Excerpts from a dataset
┌────────
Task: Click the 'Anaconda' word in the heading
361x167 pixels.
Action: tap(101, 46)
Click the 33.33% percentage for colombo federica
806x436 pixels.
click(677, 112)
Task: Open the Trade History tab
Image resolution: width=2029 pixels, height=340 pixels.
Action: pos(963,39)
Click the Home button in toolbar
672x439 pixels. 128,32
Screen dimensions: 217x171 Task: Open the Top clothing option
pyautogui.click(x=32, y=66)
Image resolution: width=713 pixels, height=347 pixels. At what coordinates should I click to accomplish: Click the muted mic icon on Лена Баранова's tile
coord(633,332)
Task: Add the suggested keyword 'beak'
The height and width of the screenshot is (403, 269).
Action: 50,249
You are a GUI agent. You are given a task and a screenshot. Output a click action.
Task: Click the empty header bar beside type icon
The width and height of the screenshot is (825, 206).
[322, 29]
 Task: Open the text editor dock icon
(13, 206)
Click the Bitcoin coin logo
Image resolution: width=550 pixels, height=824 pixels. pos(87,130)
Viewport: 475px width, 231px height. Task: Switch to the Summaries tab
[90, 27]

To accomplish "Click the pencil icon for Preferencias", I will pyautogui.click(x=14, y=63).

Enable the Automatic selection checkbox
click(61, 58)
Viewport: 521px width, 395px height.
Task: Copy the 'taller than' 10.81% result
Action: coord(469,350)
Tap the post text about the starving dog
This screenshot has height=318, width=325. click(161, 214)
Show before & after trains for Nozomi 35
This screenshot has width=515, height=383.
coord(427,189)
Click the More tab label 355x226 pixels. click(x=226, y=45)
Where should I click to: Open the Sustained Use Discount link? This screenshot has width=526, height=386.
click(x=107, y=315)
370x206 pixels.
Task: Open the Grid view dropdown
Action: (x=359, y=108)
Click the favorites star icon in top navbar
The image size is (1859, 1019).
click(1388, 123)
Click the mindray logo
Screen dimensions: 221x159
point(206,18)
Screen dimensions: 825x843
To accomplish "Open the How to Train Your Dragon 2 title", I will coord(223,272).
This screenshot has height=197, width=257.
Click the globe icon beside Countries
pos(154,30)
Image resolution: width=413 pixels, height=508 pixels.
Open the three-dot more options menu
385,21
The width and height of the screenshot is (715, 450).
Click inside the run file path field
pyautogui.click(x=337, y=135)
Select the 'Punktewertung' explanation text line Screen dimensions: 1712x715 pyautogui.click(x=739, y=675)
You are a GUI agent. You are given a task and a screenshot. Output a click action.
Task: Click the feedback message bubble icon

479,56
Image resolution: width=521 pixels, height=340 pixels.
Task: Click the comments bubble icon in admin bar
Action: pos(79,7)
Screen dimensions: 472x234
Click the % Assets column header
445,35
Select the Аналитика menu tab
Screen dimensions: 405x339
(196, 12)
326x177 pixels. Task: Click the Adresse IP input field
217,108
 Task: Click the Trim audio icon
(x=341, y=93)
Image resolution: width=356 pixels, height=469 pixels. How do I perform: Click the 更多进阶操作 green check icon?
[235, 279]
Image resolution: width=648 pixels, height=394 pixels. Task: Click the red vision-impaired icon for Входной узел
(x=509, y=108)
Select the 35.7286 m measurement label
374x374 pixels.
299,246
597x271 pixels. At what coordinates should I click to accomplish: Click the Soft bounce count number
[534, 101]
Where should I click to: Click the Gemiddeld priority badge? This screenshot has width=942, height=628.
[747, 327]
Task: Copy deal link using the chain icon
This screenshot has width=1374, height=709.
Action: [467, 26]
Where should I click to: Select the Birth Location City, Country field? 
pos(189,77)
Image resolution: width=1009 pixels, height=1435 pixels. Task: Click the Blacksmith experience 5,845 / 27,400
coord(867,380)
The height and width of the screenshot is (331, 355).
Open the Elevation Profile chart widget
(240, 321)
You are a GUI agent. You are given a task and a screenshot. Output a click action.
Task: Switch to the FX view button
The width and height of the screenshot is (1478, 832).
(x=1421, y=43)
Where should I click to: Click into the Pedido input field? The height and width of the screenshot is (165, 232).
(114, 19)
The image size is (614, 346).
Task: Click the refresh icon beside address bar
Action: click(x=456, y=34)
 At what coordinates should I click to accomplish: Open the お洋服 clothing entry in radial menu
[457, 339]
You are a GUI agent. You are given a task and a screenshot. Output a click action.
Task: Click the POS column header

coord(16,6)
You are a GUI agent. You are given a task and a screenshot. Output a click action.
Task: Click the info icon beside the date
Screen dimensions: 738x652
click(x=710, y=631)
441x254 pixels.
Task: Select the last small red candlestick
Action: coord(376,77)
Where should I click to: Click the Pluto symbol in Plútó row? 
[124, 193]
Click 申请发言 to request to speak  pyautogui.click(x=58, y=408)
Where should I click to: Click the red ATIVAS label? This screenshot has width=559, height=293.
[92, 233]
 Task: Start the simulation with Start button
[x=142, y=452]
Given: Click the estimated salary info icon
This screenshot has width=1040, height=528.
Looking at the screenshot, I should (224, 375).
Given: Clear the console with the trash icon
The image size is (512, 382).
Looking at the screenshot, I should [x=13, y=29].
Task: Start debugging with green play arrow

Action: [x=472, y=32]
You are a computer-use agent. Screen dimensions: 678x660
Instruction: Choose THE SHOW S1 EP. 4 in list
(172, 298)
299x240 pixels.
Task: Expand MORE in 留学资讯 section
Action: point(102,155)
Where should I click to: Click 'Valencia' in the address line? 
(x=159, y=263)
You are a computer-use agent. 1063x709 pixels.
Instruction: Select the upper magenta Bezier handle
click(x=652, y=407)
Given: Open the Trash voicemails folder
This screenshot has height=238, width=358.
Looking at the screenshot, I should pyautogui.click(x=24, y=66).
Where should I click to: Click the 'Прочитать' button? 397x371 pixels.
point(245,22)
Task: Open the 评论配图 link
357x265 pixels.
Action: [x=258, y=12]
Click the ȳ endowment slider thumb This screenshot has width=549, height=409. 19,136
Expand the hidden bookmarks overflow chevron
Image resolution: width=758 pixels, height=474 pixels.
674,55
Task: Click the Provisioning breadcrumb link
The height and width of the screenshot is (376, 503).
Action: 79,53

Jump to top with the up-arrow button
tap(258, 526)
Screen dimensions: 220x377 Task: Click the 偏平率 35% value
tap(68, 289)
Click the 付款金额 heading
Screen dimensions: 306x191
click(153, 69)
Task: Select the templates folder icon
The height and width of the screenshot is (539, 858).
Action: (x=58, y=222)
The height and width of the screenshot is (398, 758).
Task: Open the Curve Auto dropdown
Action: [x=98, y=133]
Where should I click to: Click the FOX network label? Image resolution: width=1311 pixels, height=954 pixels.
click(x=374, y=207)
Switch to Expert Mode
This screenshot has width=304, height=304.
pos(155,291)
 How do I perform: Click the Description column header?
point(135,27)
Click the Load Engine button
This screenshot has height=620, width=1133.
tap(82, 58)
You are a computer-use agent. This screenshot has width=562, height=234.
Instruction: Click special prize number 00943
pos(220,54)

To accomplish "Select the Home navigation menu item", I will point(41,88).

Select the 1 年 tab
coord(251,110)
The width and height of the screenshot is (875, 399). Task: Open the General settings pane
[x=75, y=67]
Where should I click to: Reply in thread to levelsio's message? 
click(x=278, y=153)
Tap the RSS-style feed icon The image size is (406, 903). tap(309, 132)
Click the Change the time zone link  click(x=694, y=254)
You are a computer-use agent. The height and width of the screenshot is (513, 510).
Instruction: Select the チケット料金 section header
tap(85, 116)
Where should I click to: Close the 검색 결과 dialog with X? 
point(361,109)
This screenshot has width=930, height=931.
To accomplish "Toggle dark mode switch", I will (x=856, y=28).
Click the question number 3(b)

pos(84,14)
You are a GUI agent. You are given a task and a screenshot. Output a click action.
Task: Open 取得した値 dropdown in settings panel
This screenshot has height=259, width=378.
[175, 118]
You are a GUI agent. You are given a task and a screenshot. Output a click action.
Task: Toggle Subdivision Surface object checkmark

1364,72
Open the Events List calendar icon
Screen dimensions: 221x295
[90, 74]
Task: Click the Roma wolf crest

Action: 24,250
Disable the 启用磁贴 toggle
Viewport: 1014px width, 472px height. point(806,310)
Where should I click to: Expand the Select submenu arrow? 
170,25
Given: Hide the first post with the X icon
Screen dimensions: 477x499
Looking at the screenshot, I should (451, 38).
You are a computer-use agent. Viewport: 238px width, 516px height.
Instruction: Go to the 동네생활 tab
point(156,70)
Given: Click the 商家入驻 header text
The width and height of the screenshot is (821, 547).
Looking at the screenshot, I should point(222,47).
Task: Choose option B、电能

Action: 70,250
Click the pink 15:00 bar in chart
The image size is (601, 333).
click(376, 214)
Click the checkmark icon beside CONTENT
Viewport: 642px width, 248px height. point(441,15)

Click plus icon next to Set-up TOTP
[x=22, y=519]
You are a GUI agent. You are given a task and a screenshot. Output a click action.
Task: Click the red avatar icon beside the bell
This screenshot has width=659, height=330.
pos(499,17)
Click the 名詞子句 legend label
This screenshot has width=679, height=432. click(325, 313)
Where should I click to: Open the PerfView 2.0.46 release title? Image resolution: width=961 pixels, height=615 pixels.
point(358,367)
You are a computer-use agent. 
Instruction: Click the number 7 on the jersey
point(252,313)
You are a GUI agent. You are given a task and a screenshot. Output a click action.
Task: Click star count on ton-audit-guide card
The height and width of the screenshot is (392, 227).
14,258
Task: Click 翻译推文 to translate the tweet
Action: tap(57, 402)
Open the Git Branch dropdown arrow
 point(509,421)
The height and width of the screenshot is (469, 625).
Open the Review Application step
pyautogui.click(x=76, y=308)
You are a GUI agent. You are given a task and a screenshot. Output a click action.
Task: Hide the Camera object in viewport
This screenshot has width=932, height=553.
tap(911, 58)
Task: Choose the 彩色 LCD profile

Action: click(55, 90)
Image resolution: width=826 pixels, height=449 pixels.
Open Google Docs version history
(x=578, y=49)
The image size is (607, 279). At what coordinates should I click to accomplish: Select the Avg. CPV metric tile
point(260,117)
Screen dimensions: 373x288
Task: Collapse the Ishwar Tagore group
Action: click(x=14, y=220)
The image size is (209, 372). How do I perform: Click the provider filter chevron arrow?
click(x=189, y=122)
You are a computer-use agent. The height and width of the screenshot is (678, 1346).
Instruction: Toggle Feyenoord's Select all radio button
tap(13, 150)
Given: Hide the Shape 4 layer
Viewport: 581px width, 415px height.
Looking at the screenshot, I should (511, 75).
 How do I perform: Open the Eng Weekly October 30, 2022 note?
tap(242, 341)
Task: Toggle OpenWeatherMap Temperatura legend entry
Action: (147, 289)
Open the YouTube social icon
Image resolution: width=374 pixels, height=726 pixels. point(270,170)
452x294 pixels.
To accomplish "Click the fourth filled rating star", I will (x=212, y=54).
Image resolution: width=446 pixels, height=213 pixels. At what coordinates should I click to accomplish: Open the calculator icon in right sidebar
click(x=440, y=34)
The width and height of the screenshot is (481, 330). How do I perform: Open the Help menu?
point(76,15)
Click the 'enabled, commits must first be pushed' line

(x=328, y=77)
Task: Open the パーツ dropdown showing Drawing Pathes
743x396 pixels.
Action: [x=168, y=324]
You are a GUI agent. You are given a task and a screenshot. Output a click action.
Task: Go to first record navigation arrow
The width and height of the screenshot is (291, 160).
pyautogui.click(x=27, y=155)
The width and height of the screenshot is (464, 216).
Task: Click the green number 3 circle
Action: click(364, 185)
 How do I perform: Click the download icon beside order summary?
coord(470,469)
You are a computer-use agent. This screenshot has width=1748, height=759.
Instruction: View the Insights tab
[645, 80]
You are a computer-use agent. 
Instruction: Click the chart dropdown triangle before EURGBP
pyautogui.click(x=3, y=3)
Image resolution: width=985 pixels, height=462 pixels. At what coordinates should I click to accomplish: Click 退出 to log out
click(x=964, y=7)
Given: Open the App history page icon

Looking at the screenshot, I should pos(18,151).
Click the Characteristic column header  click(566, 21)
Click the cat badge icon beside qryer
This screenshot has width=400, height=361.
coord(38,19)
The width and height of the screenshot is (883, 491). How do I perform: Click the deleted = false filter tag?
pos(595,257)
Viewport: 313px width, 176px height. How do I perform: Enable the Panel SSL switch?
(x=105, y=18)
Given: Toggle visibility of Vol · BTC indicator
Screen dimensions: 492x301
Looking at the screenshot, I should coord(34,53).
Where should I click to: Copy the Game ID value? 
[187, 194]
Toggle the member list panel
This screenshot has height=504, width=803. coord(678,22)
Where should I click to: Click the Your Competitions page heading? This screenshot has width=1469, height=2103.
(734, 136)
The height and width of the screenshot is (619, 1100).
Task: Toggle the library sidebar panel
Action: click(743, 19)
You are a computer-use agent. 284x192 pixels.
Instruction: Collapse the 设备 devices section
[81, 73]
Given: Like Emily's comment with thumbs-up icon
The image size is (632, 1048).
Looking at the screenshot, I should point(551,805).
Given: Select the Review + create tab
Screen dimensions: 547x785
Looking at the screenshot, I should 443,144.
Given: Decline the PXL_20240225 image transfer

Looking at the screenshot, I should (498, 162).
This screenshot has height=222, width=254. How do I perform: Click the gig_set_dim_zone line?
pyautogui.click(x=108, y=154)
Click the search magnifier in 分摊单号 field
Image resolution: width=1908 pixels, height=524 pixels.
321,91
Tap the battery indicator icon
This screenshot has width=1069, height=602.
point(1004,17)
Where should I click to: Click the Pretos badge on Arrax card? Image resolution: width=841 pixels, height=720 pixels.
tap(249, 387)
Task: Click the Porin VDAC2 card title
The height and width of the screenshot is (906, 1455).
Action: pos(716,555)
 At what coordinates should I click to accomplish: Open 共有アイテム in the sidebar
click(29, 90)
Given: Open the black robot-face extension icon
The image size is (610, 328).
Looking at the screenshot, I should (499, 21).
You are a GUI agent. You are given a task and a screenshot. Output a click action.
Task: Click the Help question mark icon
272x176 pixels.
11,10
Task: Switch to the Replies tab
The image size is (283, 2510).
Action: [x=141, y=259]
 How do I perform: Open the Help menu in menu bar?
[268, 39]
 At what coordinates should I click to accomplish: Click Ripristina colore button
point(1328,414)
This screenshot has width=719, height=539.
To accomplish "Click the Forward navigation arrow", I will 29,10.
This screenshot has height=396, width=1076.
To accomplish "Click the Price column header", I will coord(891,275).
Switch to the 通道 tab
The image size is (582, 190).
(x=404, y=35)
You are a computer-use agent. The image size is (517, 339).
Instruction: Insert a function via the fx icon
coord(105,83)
└────────
__Work order__: Print exactly the lines above, between the one holding "Toggle the member list panel" and the one holding "Click the search magnifier in 分摊单号 field", inclusive, and nothing besides.

__Exercise answer__:
Toggle the member list panel
This screenshot has height=504, width=803. coord(678,22)
Where should I click to: Click the Your Competitions page heading? This screenshot has width=1469, height=2103.
(734, 136)
The height and width of the screenshot is (619, 1100).
Task: Toggle the library sidebar panel
Action: click(743, 19)
You are a computer-use agent. 284x192 pixels.
Instruction: Collapse the 设备 devices section
[81, 73]
Given: Like Emily's comment with thumbs-up icon
The image size is (632, 1048).
Looking at the screenshot, I should point(551,805).
Given: Select the Review + create tab
Screen dimensions: 547x785
Looking at the screenshot, I should 443,144.
Given: Decline the PXL_20240225 image transfer

Looking at the screenshot, I should (498, 162).
This screenshot has height=222, width=254. How do I perform: Click the gig_set_dim_zone line?
pyautogui.click(x=108, y=154)
Click the search magnifier in 分摊单号 field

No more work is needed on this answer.